Я отложил письменные принадлежности и встал. Дон Хуан напомнил мне, как он обычно делал, когда просил найти место для отдыха, что нужно смотреть, ни на чем не фокусируя взгляда и прищурившись так, чтобы изображение было размытым.
Я начал ходить по вершине холма, просматривая землю полуприкрытыми глазами. Дон Хуан шел в полутора-двух метрах справа от меня и на пару шагов позади.
Сперва я обошел вершину по периметру, намереваясь постепенно по спирали приблизиться к ее центру. Но как только я замкнул периметр, дон Хуан меня остановил.
Он сказал, что я иду на поводу у своего пристрастия к распорядкам (установившимся практикам). Он добавил, что мне, конечно, удастся систематически покрыть всю площадь вершины, но при таком тупом методе я буду не в состоянии воспринять подходящее место. И еще он добавил, что отлично знает, где оно находится, поэтому никакие импровизации с моей стороны не пройдут.
— Как же мне быть? — спросил я.
Дон Хуан заставил меня сесть. Потом сорвал с нескольких кустов по одному листу и дал листья мне. Он сказал, что я должен лечь на спину, расстегнуть ремень и положить листья на кожу в области пупка. Он следил за каждым моим движением и велел обеими руками прижать листья к телу. Затем велел закрыть глаза, предупредив, что если я хочу получить совершенный результат, то не должен ни отпускать листья, ни открывать глаза, ни пытаться сесть, когда он приведет мое тело в положение силы.
Он схватил меня за правую подмышку и резко крутнул. У меня возникло непреодолимое желание посмотреть сквозь полуприкрытые веки, но дон Хуан прикрыл мне глаза ладонью. Он приказал мне сосредоточиться только на ощущении тепла, которое будет исходить от листьев.
Я немного полежал неподвижно. От листьев начало идти странное тепло. Сначала я почувствовал его ладонями. Потом тепло растеклось по животу, и, в конце концов, залило все тело. Через несколько минут ступни буквально горели. Все это напомнило мне случаи, когда я болел с высокой температурой.
Я сообщил дону Хуану о неприятных ощущениях и о том, что хочу снять ботинки. Он сказал, что собирается помочь мне встать, и что я не должен открывать глаза до тех пор, пока он не скажет. А перестать прижимать листья к животу можно будет только после того, как я найду подходящее место.
Когда я уже стоял на ногах, он прошептал мне на ухо, чтобы я открыл глаза и начинал идти, но не по какому-либо плану, а позволив силе тянуть и направлять меня.
Я принялся бесцельно ходить.
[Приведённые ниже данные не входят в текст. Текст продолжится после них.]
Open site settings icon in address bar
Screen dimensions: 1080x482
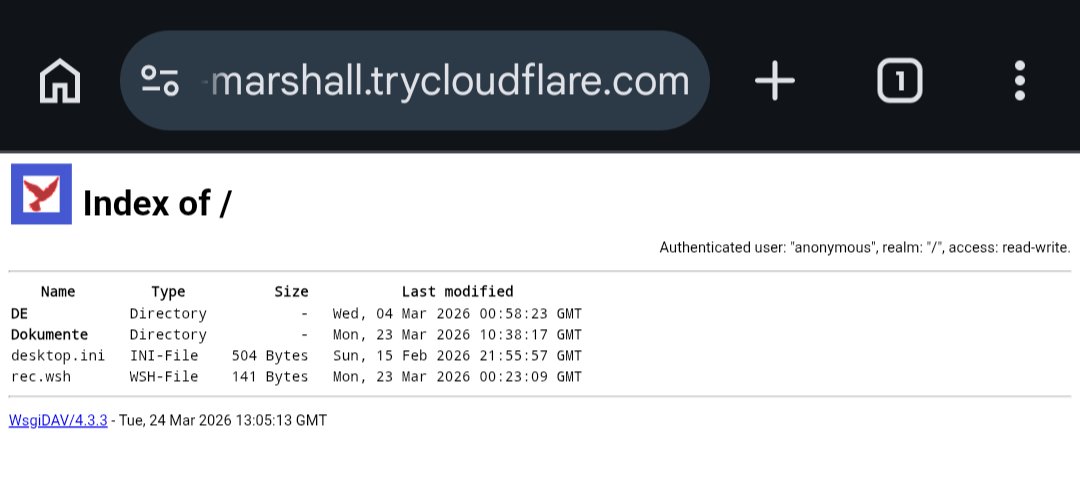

Жар вызывал дискомфортное ощущение. Я решил, что у меня — высокая температура, и принялся гадать, как дону Хуану удалось этого добиться.
Дон Хуан шел за мной. Вдруг он издал крик, который почти парализовал меня. Он со смехом объяснил, что резкие звуки отпугивают неприятных духов. Я прищурился и около получаса ходил туда-сюда. За это время дискомфорт сменился качеством приятного тепла. Расхаживая вверх-вниз по холму у вершины, я ощутил легкость. Но в то же время я был разочарован. Я ожидал, что обнаружу какой-либо визуальный феномен, но на периферии моего поля зрения ничего не происходило — не было ни необычных цветов, ни сверкания, ни темных масс.
Наконец я устал прищуриваться, и открыл глаза. Я стоял перед небольшим выступом из песчаника. Это был один из скальных выходов на вершине холма. Остальная поверхность была покрыта землей и утыкана редкими кустиками. Похоже, растительность здесь когда-то сгорела и еще не вполне восстановилась. По какой-то непонятной причине песчаниковый выступ показался мне красивым. Я долго стоял перед ним, а потом просто на него сел.
— Хорошо! Хорошо! — сказал дон Хуан, похлопав меня по спине.
Он велел мне аккуратно вытащить листья из-под одежды и положить их на камень.
Как только я убрал от кожи листья, тело начало остывать. Я пощупал пульс. Вроде нормальный.
Дон Хуан засмеялся и, обратившись ко мне «доктор Карлос», спросил, не хочу ли я подсчитать и его пульс. Он сказал, что то, что я чувствовал, было силой листьев, которая меня очистила и дала возможность выполнить задачу.
Со всей искренностью я принялся его уверять, что ничего особенного не делал, а сел на это место просто потому, что устал, и еще потому, что мне понравился цвет песчаника.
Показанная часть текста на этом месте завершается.